■ **TO DO**
In the listing below, find the line holding "Click the blue star favorite icon under match" and the line holding "Click the lon column header". Write out those two lines and all lines between, exactly, and nothing more.

── DATA FOR PROCESSING ──

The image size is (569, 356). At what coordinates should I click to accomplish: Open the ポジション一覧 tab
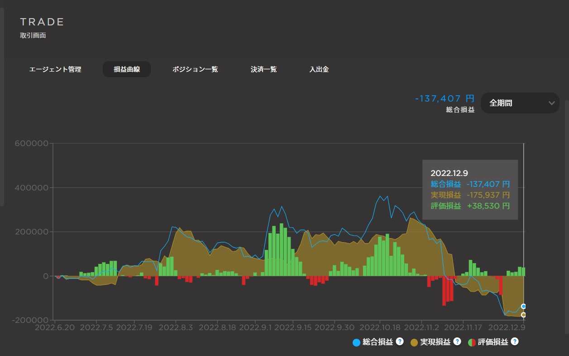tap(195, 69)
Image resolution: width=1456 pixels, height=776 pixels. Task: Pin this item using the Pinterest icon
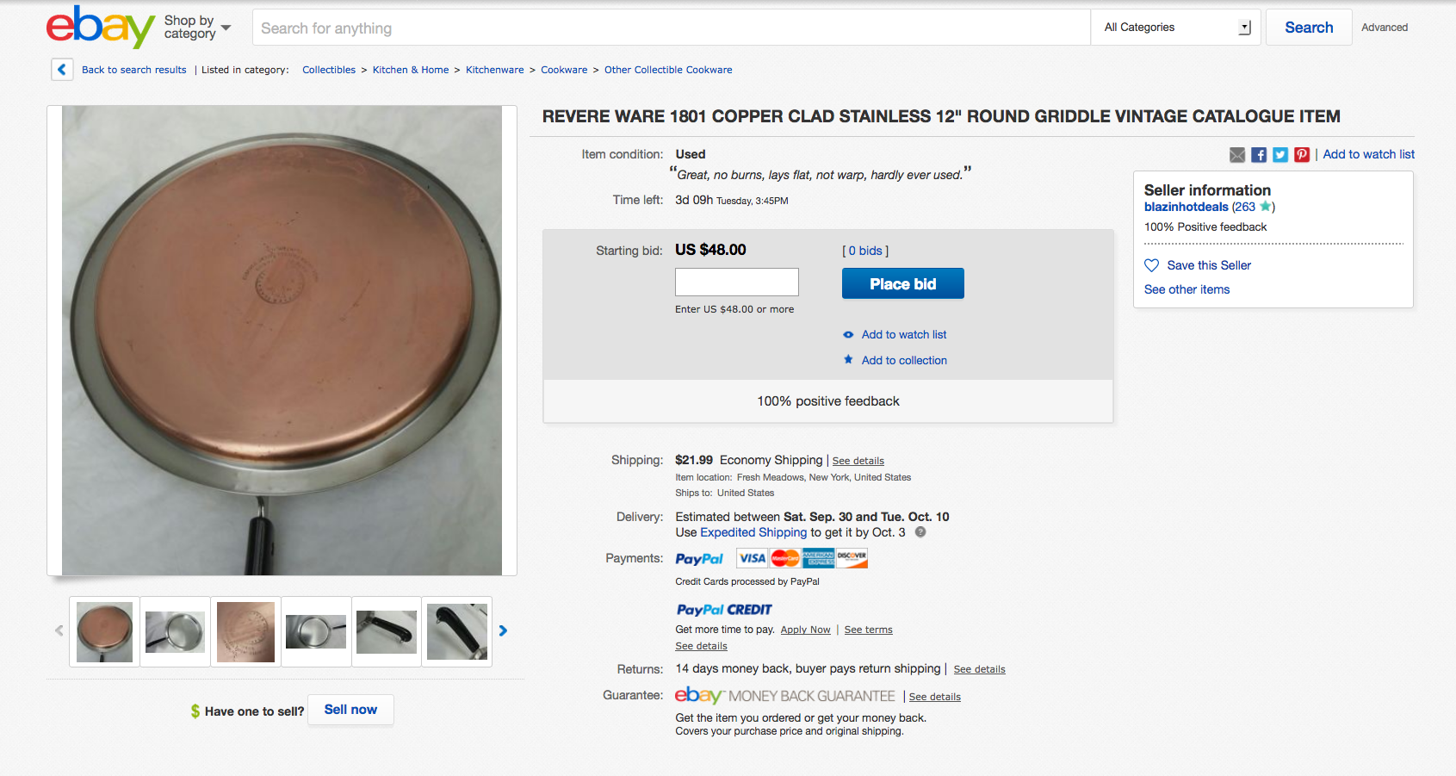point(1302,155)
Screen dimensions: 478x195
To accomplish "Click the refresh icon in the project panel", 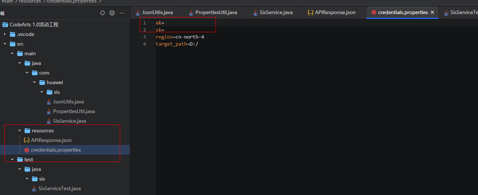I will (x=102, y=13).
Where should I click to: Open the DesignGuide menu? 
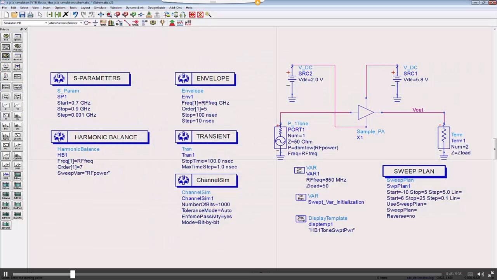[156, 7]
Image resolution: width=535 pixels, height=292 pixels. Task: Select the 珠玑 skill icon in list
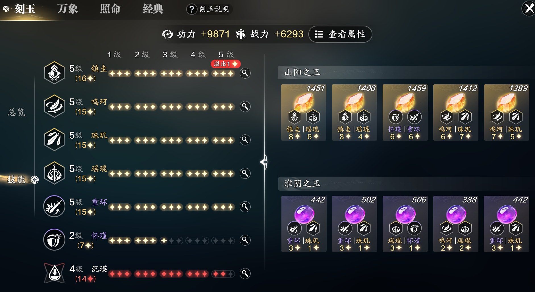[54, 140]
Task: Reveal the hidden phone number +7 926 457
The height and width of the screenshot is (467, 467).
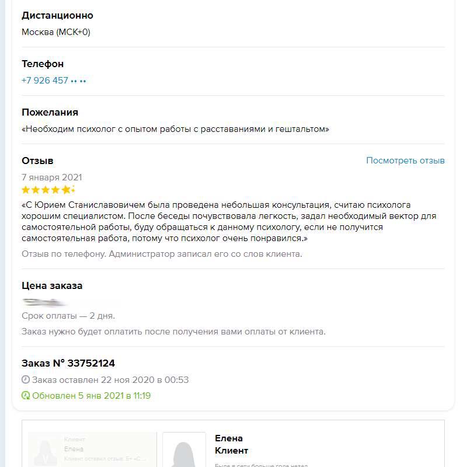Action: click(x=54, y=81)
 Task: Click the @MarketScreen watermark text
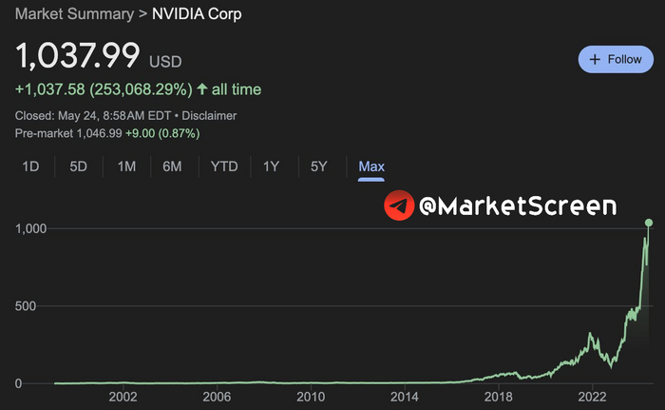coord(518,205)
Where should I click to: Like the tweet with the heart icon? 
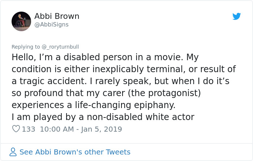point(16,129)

───
── DATA FOR PROCESSING ──

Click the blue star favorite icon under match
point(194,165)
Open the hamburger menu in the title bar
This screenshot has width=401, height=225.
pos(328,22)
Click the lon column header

───

■ **WRITTEN RESPONSE**
Click the blue star favorite icon under match
point(194,165)
Open the hamburger menu in the title bar
This screenshot has width=401, height=225.
pos(328,22)
Click the lon column header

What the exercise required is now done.